GIVEN PASSAGE =

* start *

This blogspot has been created especially for those who wish to share their ideas and thoughts about the natural world as the year turns and the ancient Pagan festivals that were once celebrated by our ancestors.

Poetry, prose craft work, ancient cure craft and general thoughts and feelings on how the change in the weather and seasons makes you feel are all encouraged and welcomed.

Mrs Darley was my once next door neighbour when I lived amongst the wilds of Bodmin Moor in Cornwall back in the early 1990's. Her charismatic ways and unending wisdom lead me on a journey of self discovery as I spiralled ever further into her magical world.

She has since become the central character in the 'Mrs Darley' series of books.

Mrs Darley's Pagan Whispers

Mrs Darley's Moon Mysteries

Mrs Darley's Pagan Elements

Mrs Darley's Pagan Healing Wisdom

Tuesday, 1 February 2011

The festival of Imbolc

Sundown today sees the beginning of the Celtic festival of Imbolc, although in truth, the Celts did not have a fixed date, but celebrated in style as soon as the lambing season began. Imbolc was a time of the utmost importance to the Celtic tribes as the quality and amount of new born lambs meant the difference between survival and extinction.

The word Imbolc (pronounced 'im-olc') actually means 'in the belly' and refers to the stirring of life within the earth's womb. An alternative term for this festival is 'Oimelc', meaning 'the first flowing of ewe's milk, both of which are appropriate words for this exciting time of year.

* end *

DATA SECTION =
* start *

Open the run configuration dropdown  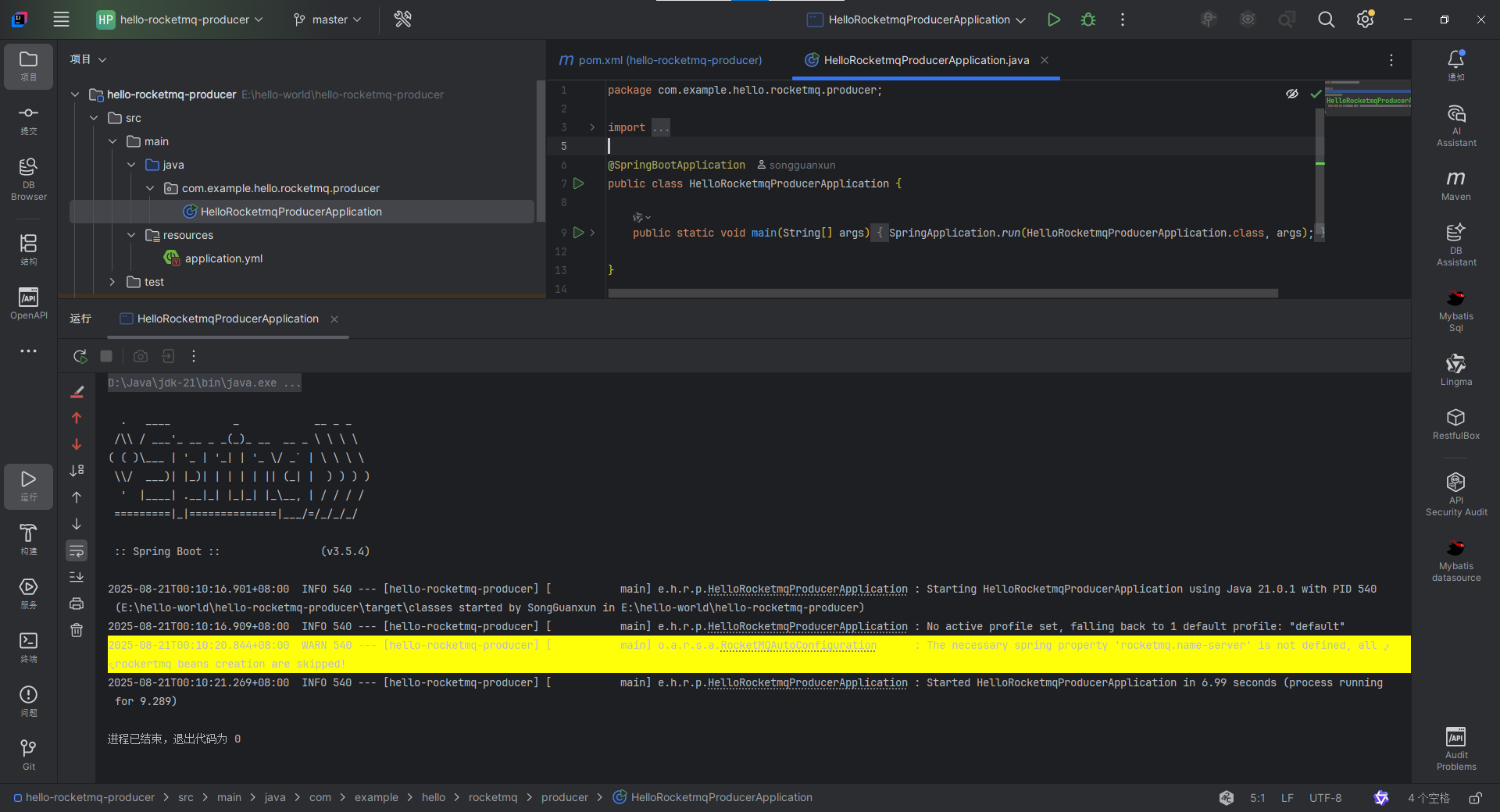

* end *

Condense the paragraph of the Imbolc blog text that begins "Sundown today sees" into a short bulleted list that keeps its main facts.

- The Celtic festival of Imbolc begins at sundown today.
- The Celts had no fixed date for it and celebrated as soon as the lambing season began.
- It was of the utmost importance to the Celtic tribes, because the quality and number of newborn lambs meant the difference between survival and extinction.